Condyloma acuminatum: is a benign squamous papillomatous lesion (wart-like, verrucous lesion) that commonly occurs on or around the external genitalia (vulva, perineum and vagina) but also on the cervix (rarely).

The lesions are sexually transmitted and induced by HPV, mostly types 6 and 11.

Cervical cancer: intraepithelial and invasive squamous cell neoplasia is one of the most common tumours in women.

Epidemiology of increased risk for cervical cancer and precancerous dysplasia is:

  • Early age at first intercourse

  • Multiple sex partners

  • High risk male sex partners

Rarity in virgins and nuns suggests sexual transmission of an oncogenic agent from male to female at an early age.

In fact risk factors for cervical cancer can be related to the likelihood of acquiring HPV infection; some studies show that 99.7% (!) of cervical carcinomas are due to HPV.

Human papilloma virus and causation of disease:

Altogether ~22 different types of HPV (out of a total of ~70) have been found to infect the ano-genital tract and most of these can be related to abnormalities of squamous epithelium:

  • Squamous cell cancers of the uterine cervix contain HPV types 16 or 18 in >90% of cases. These viruses are also contained in presumed precursors (e.g. carcinoma in situ) of invasive cancer.

  • Genital warts with low malignant potential are caused by distinct HPV types (low-risk types e.g. HPV-6 and HPV-11)

HPV in low risk conditions is free in the cytoplasm of the cell (episomal) whereas in high-risk lesions or in invasive cancer the virus is incorporated or integrated into the nuclear genomic DNA of the host cell.
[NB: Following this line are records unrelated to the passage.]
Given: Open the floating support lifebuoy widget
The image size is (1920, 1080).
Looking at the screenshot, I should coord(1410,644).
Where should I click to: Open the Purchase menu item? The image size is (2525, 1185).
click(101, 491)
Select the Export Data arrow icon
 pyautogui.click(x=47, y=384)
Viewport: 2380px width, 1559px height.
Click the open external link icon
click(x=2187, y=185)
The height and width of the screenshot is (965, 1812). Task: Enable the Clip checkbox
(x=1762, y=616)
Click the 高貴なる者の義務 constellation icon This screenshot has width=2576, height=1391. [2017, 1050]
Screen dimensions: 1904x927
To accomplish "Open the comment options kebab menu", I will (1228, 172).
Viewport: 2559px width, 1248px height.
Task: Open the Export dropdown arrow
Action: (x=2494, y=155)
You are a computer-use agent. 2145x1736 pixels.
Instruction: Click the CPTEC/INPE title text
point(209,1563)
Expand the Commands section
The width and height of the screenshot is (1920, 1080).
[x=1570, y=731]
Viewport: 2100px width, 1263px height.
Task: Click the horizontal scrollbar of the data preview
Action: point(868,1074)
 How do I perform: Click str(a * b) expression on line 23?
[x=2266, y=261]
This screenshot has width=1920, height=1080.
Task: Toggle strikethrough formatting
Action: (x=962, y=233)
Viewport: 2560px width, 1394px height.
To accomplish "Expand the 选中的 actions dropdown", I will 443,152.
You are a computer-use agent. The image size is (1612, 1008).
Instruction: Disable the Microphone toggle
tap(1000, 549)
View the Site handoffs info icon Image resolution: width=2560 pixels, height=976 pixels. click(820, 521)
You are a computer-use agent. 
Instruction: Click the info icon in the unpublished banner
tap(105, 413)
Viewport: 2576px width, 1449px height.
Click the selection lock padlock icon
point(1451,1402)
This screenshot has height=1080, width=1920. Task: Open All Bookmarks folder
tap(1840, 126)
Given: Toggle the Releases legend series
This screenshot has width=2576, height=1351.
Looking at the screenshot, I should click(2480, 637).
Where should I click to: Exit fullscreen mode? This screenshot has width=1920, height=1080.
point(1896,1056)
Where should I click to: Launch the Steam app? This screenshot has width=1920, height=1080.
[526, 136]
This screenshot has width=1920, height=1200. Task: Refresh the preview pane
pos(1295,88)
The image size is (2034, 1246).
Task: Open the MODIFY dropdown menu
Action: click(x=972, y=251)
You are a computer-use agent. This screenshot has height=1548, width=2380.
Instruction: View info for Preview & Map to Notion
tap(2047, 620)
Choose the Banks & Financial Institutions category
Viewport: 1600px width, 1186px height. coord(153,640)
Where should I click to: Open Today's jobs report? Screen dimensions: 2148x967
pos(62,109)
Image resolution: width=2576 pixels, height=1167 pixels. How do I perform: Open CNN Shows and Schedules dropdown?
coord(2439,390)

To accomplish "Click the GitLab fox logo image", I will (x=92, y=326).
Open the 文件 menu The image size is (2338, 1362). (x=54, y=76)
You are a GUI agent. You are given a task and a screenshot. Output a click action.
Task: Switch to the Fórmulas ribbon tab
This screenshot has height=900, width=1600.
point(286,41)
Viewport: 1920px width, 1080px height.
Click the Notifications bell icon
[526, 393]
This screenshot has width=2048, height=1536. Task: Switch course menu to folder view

In high-risk types (HPV-16 or 18), part of the HPV genome (E6 and E7 genes) can be shown to have the ability to transform or ‘immortalise’ cells in tissue culture:

  • E6 protein has an affinity for p53 tumour-suppressor gene and speeds its breakdown

  • E7 protein binds to the retinoblastoma (Rb) gene product and inhibits its function

Thus HPV is an important factor in the causation of cervical precancerous and cancerous lesions. Co-factors include other viruses (e.g. herpes), bacteria, tobacco, cigarette smoking, use of oral contraceptives and other environmental agents or host factors. However not every person who is infected with HPV will develop an epithelial abnormality or cancer.